The English Channel is also the site of another Christmas Week story that is complicating the Brexit debate: Since December 25, over 50 migrants have succeeded in entering the U.K. after crossing the narrow straight and washing up on English beaches in small boats and dinghies apparently provided by people smugglers. These migrants (mostly Iranian) have, it has been claimed, crossed partly on the urging of smugglers telling them to cross the Channel before Brexit sealed the border for good. Addressing the issue as a major incident, British Home Secretary Sajid Javid has rushed back from vacation to deal with the situation.

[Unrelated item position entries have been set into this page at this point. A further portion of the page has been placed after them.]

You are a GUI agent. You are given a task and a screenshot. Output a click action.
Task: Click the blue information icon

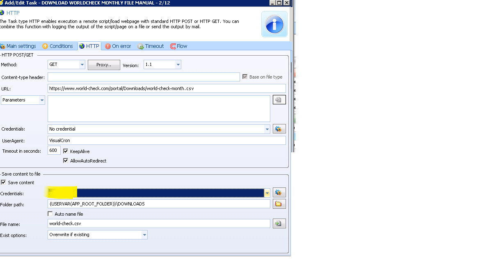(x=274, y=24)
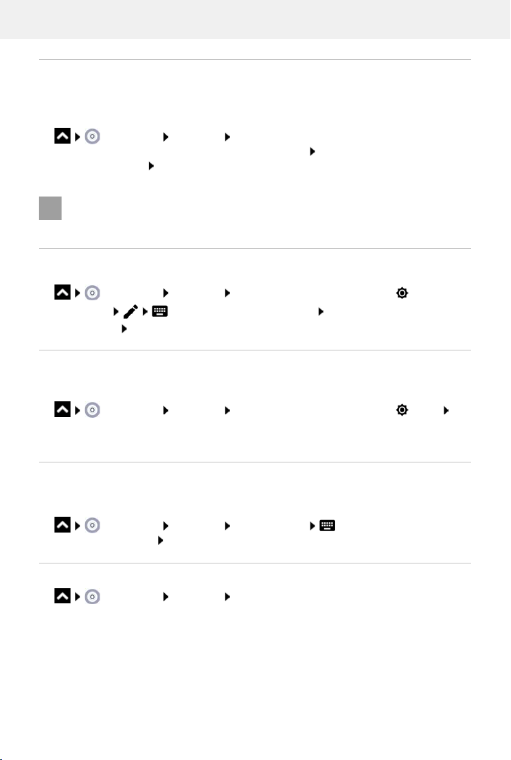Viewport: 511px width, 760px height.
Task: Click the keyboard icon in the section without pencil
Action: pos(328,526)
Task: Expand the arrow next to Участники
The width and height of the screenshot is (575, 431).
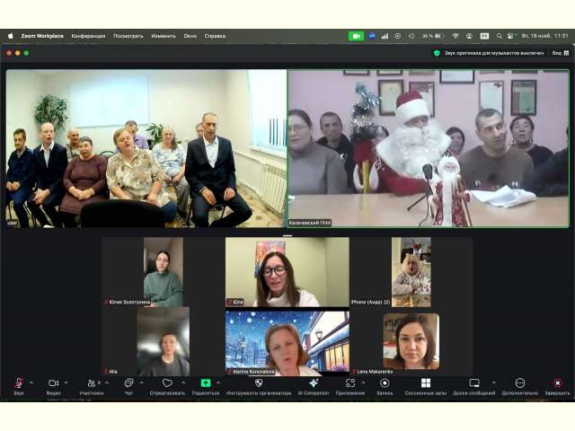Action: (x=106, y=383)
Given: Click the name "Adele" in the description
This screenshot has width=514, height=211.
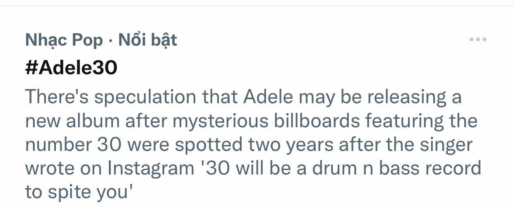Looking at the screenshot, I should point(269,97).
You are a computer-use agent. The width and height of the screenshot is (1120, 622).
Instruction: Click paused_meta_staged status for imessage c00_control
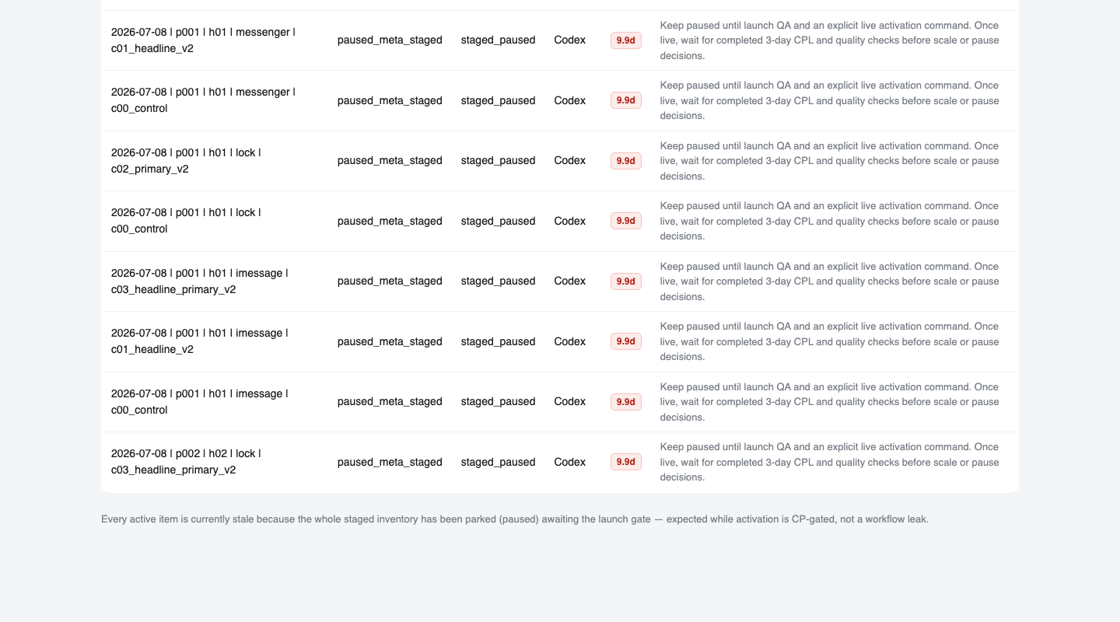pos(390,402)
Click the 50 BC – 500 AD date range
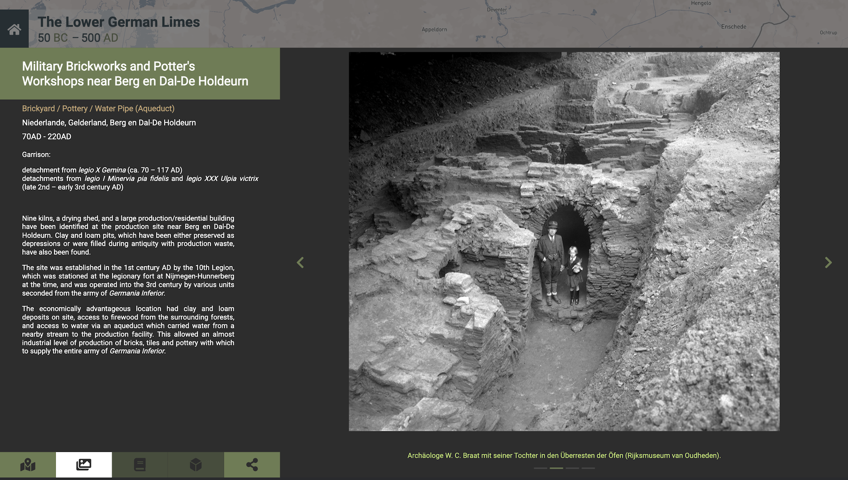This screenshot has width=848, height=480. click(78, 38)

But the urgency of this supposed migrant crisis seems more than a little fishy. It’s not just that the reported numbers of boat-borne arrivals are tiny—Britain discovered just over 1,800 clandestine arrivals in southern ports in 2017-18, out of a total of almost 28,000 new asylum claims. It’s also that the numbers of people coming to southern ports has actually been going down recently (until this Christmas upswing), a sign that the wider European migration crisis is slowly abating. This isn’t an exodus on the scale of the much-demonized U.S. caravan, it’s a “flood” in which no month has delivered more arrivals than could comfortably fit into a single London bus.

So, given the small numbers, what is the “crisis” about? While the idea that people smugglers are exploiting desperate migrants in this way is horrible, as yet no deaths in the Channel have been reported. The U.K.’s Labour Party opposition have accused the government of whipping up the story to pressure MPs to vote for Theresa May’s profoundly unpopular Brexit deal.

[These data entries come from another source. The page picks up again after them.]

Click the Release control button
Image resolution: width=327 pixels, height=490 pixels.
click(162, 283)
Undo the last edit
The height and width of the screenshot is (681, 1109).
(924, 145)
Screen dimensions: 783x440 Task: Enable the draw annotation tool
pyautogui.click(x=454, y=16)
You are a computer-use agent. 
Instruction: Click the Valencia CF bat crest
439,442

Quite how it would do so is a little unclear. While the customs situation for goods and services will change after Brexit, the passport control situation for non E.U. citizens will remain exactly the same. That’s because, as a non-signatory of the Schengen agreement, Britain has never ceded any of its border control whatsoever to the E.U. Passport checks at the frontier will not necessarily get tougher, because they have always been in place.

The migrant debate nonetheless reveals something significant. In showing a lack of understanding as to what will happen with the U.K. border after March 29, it seems that either people smugglers or the migrants they profit from (or both) are as in the dark about Brexit as anyone else.